● Work request: Pictures must be kept out of the copy. Every entry is to be duplicated exactly.

=== Begin Enclosure ===

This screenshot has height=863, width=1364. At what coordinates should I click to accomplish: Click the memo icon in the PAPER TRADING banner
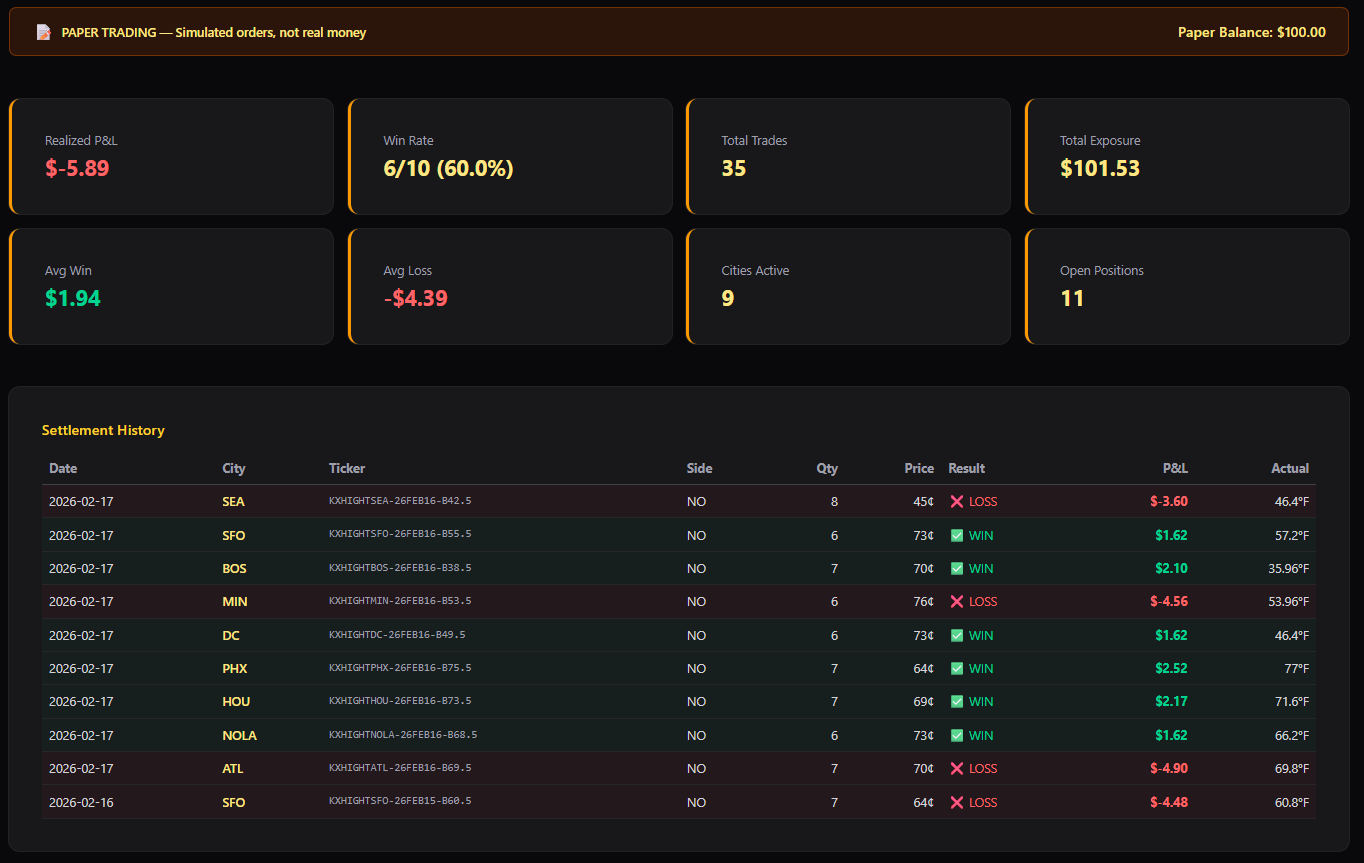point(43,31)
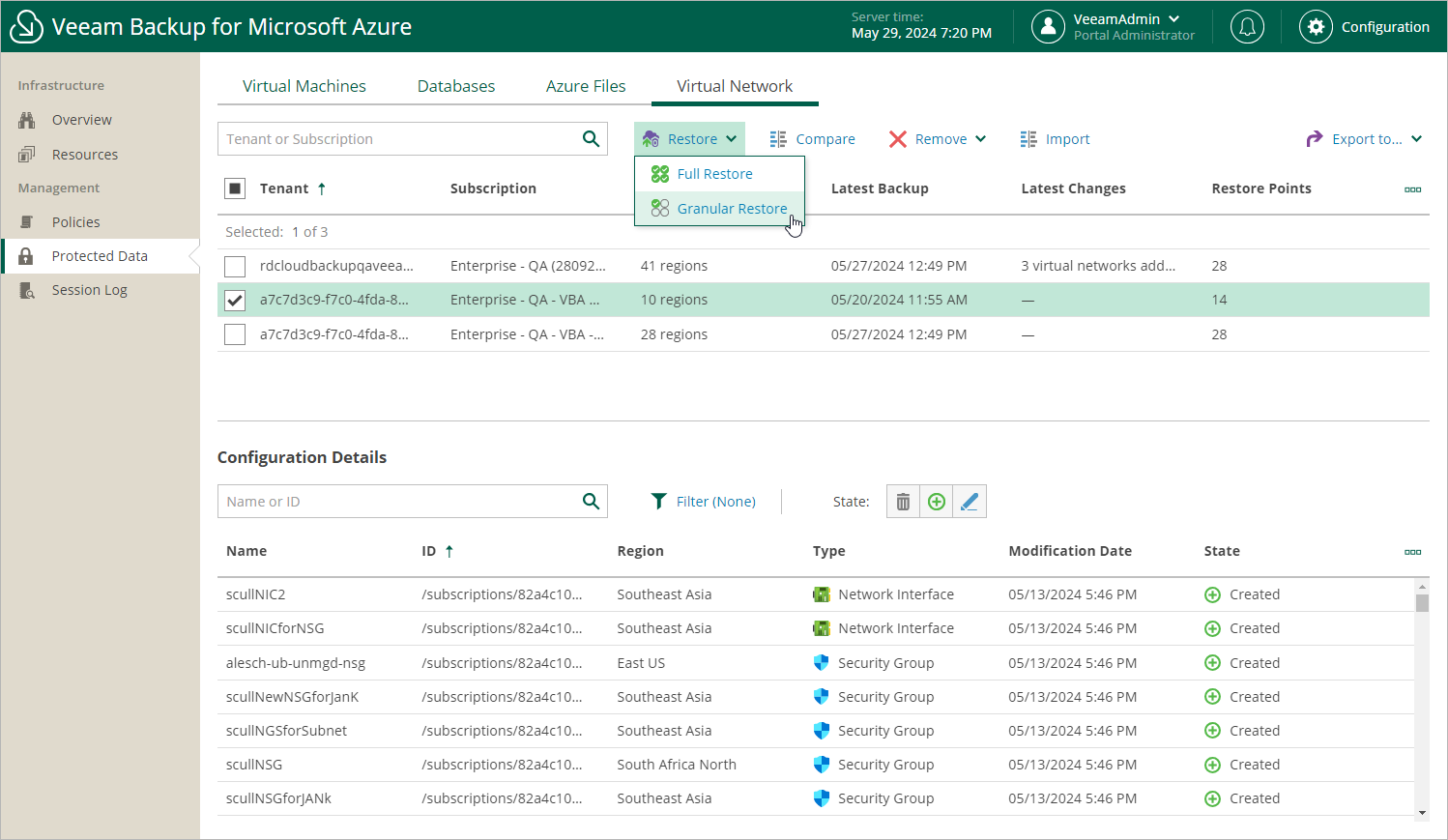1448x840 pixels.
Task: Open the Export to dropdown
Action: (1364, 139)
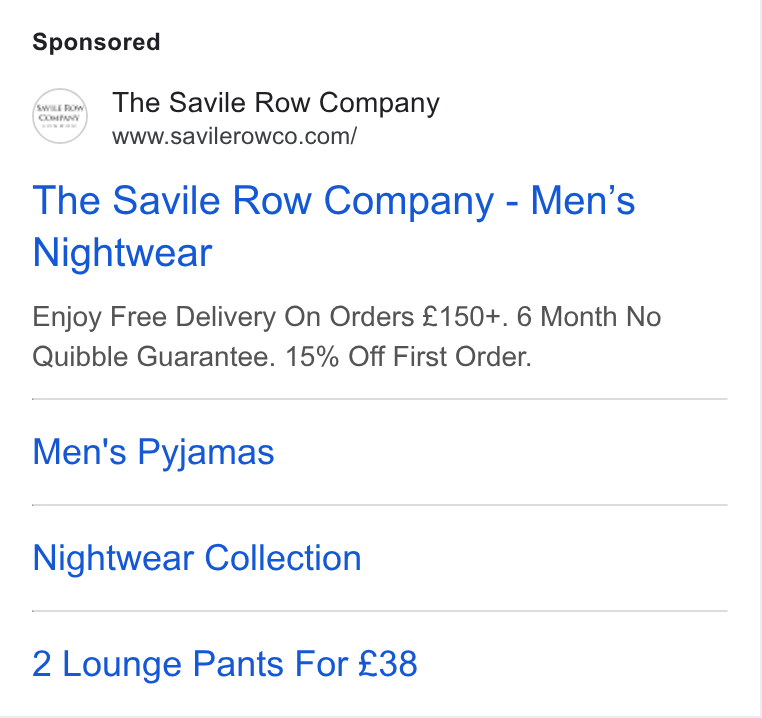Click the £38 price in the last sitelink
Viewport: 762px width, 718px height.
[x=388, y=664]
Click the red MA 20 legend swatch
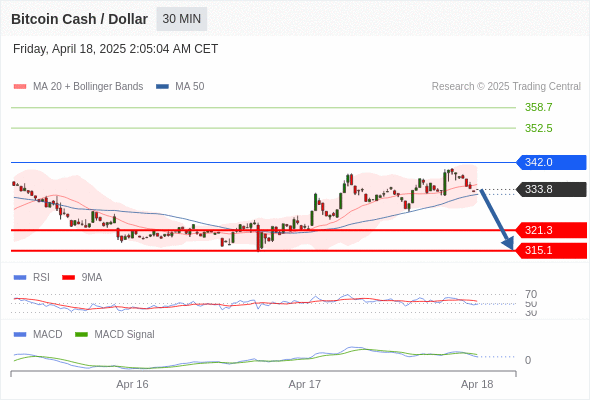The image size is (590, 400). pos(20,87)
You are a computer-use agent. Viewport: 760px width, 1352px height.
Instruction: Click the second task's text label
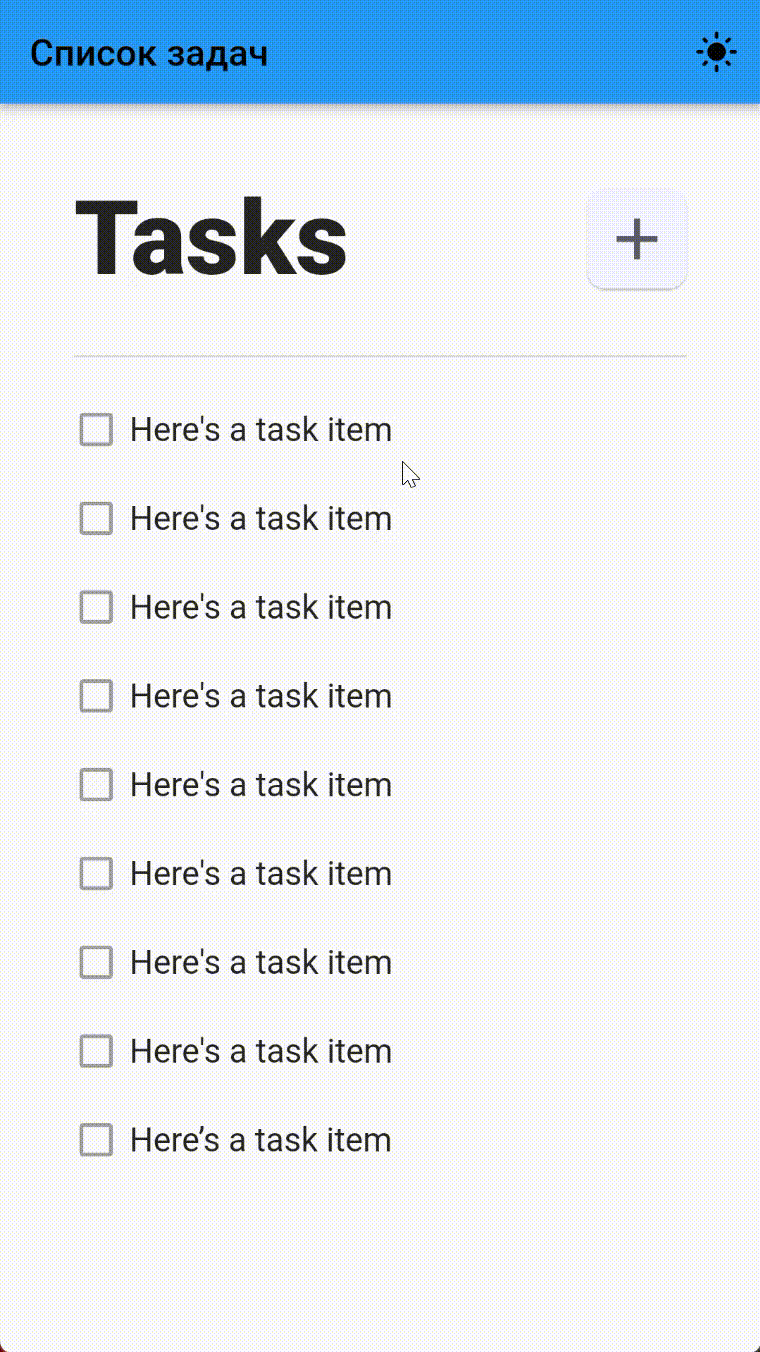click(x=260, y=518)
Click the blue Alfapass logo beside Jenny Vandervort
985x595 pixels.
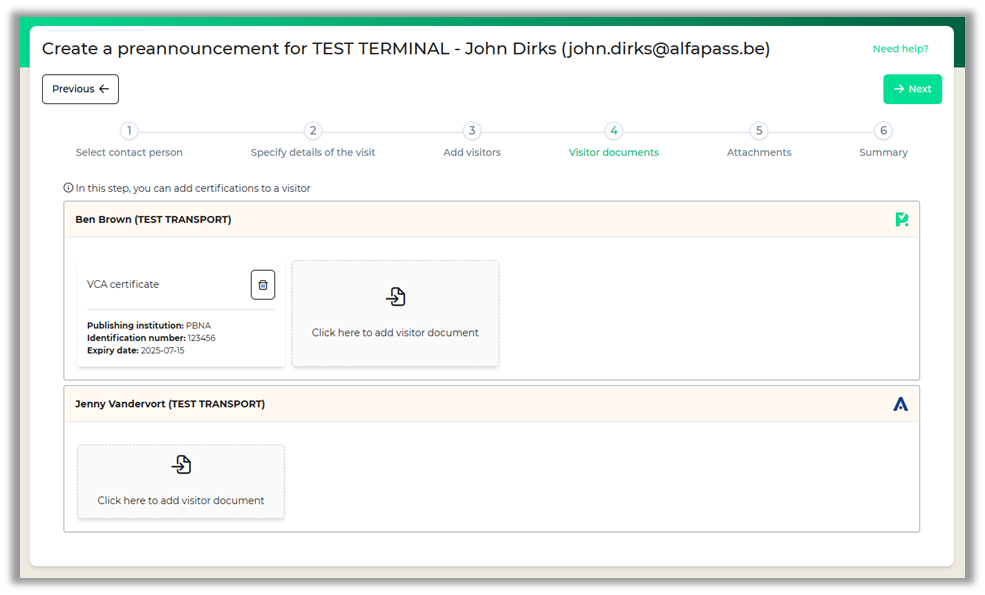click(900, 404)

=== End Enclosure ===

● Answer for this exercise:
This screenshot has height=863, width=1364. At what coordinates should I click to accomplish: Click the memo icon in the PAPER TRADING banner
point(43,31)
1448x840 pixels.
Task: Open the Export to dropdown
Action: (1364, 139)
Click the £38 price in the last sitelink
Viewport: 762px width, 718px height.
[x=388, y=664]
Click the red MA 20 legend swatch
The image size is (590, 400). pos(20,87)
You are a computer-use agent. Viewport: 760px width, 1352px height.
Instruction: Click the second task's text label
click(x=260, y=518)
Click the blue Alfapass logo beside Jenny Vandervort
985x595 pixels.
click(900, 404)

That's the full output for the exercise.